» Source passage
§
At Last The 1948 Show (Tim Brooke-Taylor, John Cleese, Graham Chapman, Marty Feldman): The Four Yorkshiremen Sketch
posted by Mister Bijou at 7:46 AM on August 29, 2016 [1 favorite]


At about 45 minutes in, I hope the person next to the camera offers it a snack that hasn't been sold in at least five years.
posted by drezdn at 7:46 AM on August 29, 2016 [2 favorites]


"You were lucky to have gammon! Our dad used to make all thirty of us fight over a piece of old shoe leather!"

LUXURY!!!
posted by jim in austin at 7:51 AM on August 29, 2016 [4 favorites]


Beautiful part of the country. We were there for the first time a few weeks ago but we were in the southern section around Malham Tarn.

We actually stayed in the Malham Tarn house as we were there doing a field course on water invertebrates - Yes, this is our idea of vacation!

It was a memorable weekend. Sampling river bottoms and peat bogs with our wellies, while walkers of the Pennine way stopped to ask us what exactly we were doing. we got to show them all the little bugs we had caught and even fish and leeches. Just a gorgeous area. Itching to go back.
posted by vacapinta at 8:26 AM on August 29, 2016 [4 favorites]


It would have been more fun to ride down the country roads in a little convertible. What are they thinking?!?

Presumably that locating maybe two cameras 3' off the ground and then moving them as quickly as possibly is a pretty awful basis for filming the countryside, whereas a bus, with multiple cameras fixed at appropriate heights, which create views of something other than a blurred hedgerow, might actually produce watchable TV. I think that's what they were thinking.
§
» Dataset content
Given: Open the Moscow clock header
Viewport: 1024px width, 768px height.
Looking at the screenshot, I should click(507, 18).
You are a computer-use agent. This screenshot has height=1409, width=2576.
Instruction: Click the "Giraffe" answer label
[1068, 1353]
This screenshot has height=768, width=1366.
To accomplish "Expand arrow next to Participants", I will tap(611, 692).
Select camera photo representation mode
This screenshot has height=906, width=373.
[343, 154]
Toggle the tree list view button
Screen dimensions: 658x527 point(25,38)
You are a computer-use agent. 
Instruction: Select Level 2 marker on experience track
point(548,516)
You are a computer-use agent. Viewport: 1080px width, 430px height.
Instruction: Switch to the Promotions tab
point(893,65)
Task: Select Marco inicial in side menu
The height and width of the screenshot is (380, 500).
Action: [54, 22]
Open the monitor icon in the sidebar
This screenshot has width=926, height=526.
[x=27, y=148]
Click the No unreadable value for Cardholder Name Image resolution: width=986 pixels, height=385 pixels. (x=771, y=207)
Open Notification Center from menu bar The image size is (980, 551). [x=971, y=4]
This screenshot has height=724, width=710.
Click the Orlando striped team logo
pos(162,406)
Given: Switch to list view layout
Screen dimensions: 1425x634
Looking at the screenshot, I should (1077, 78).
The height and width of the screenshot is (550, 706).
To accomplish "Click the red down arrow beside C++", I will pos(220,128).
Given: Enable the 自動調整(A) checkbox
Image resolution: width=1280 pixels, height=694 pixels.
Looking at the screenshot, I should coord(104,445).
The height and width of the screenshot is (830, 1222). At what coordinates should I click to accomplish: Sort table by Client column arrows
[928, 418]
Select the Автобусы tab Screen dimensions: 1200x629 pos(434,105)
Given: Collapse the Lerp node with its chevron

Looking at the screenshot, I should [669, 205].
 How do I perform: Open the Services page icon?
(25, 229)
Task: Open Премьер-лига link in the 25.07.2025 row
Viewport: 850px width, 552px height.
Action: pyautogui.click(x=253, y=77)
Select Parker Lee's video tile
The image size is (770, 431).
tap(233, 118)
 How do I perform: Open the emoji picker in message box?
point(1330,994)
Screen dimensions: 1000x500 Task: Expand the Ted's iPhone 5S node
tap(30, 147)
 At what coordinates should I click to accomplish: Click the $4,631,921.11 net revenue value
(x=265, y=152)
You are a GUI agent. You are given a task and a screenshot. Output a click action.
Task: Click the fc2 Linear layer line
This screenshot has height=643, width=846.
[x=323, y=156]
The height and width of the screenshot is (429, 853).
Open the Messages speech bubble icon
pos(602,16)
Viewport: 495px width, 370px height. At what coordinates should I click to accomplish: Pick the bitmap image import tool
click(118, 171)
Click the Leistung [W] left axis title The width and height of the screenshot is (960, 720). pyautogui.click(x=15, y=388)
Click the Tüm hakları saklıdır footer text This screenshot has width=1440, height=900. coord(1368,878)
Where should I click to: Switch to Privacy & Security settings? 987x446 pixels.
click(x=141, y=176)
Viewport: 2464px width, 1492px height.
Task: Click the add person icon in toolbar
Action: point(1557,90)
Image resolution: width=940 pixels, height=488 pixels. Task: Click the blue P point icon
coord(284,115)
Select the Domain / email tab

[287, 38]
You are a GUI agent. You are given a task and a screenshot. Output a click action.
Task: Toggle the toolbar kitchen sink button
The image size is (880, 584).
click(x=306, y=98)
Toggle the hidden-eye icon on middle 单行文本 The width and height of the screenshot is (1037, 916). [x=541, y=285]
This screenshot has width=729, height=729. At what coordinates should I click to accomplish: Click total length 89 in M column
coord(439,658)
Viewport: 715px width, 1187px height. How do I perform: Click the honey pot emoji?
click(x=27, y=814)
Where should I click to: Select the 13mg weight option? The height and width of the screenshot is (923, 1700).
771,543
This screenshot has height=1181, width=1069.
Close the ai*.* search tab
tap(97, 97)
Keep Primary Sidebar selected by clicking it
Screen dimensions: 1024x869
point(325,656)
§
» Task requirements
Reproduce word for word the portion of the comment thread above that opens with the words containing "We actually stayed" and closes with "are they thinking?!?".

» Written solution
We actually stayed in the Malham Tarn house as we were there doing a field course on water invertebrates - Yes, this is our idea of vacation!

It was a memorable weekend. Sampling river bottoms and peat bogs with our wellies, while walkers of the Pennine way stopped to ask us what exactly we were doing. we got to show them all the little bugs we had caught and even fish and leeches. Just a gorgeous area. Itching to go back.
posted by vacapinta at 8:26 AM on August 29, 2016 [4 favorites]


It would have been more fun to ride down the country roads in a little convertible. What are they thinking?!?